When The Beatles became involved with India and The Maharishi, the world was listening. George Harrison has been credited with creating World Music by introducing Ravi Shankar and classical Indian Music to the Western World. And besides music, The Beatles introduced Transcendental Meditation (T.D.) to a large population and assisted in its rise in popularity. It existed long before The Beatles, but their interest in it guaranteed press coverage and attention around the globe. Shumsky examines this but ties in other issues as well.
One issue she addresses is drug use by The Beatles and how it was associated with spiritualization and awareness. It is interesting to read, through interviews and the music, how LSD and other substances influenced The Beatles. This is not news and Shumsky does a great job in not passing judgment, but she is able to explain the impact on their songs and lifestyles. But she is clear that everything is connected and how one thing does lead to another.
The other interesting thing about the book is the use of QR codes. As Shumsky describes an event or song, one simply scans the QR code which takes the reader to a song, video, interview or some visual in order to illustrate a point.

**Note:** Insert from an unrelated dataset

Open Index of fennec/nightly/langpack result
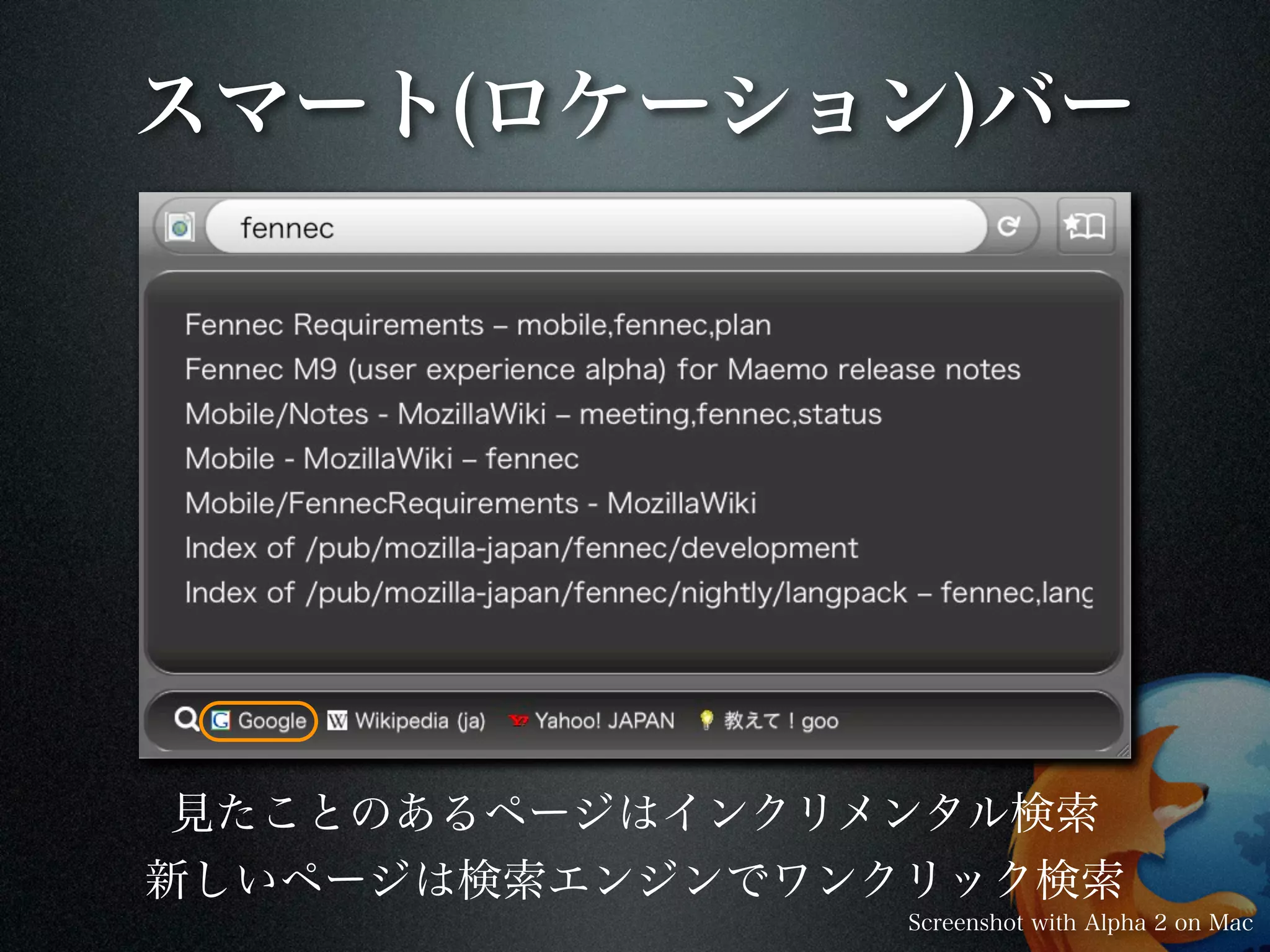This screenshot has width=1270, height=952. (x=637, y=593)
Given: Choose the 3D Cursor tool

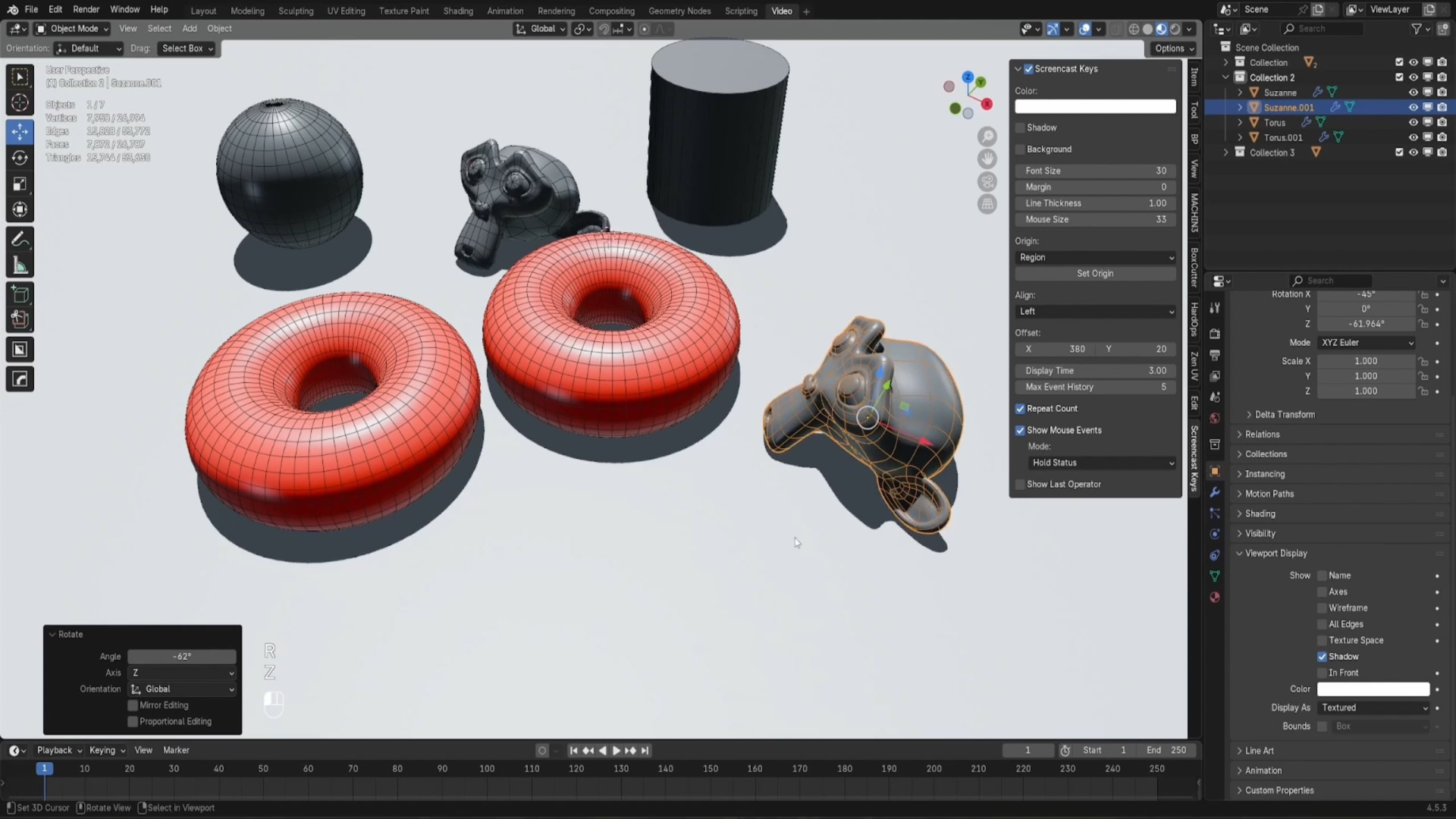Looking at the screenshot, I should click(20, 103).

It is also great that she goes into their solo careers to see the lasting impact of this stage in their career. It is easy to trace songs by George Harrison in his solo career but it is a welcome addition to read about Ringo Star’s ‘peace and love’ and his current music. John Lennon and Paul McCartney receive equal treatment. This addition of looking at solo careers up to present day supports her claim about the influence of India and The Maharishi.
As good and as thorough as the book is, it would have been interesting for her to look at how India was influenced by The Beatles and the impact they had in that country. There is some of that, but more on that subject would have been welcomed. However, this is a small complaint, overall it is an excellent book.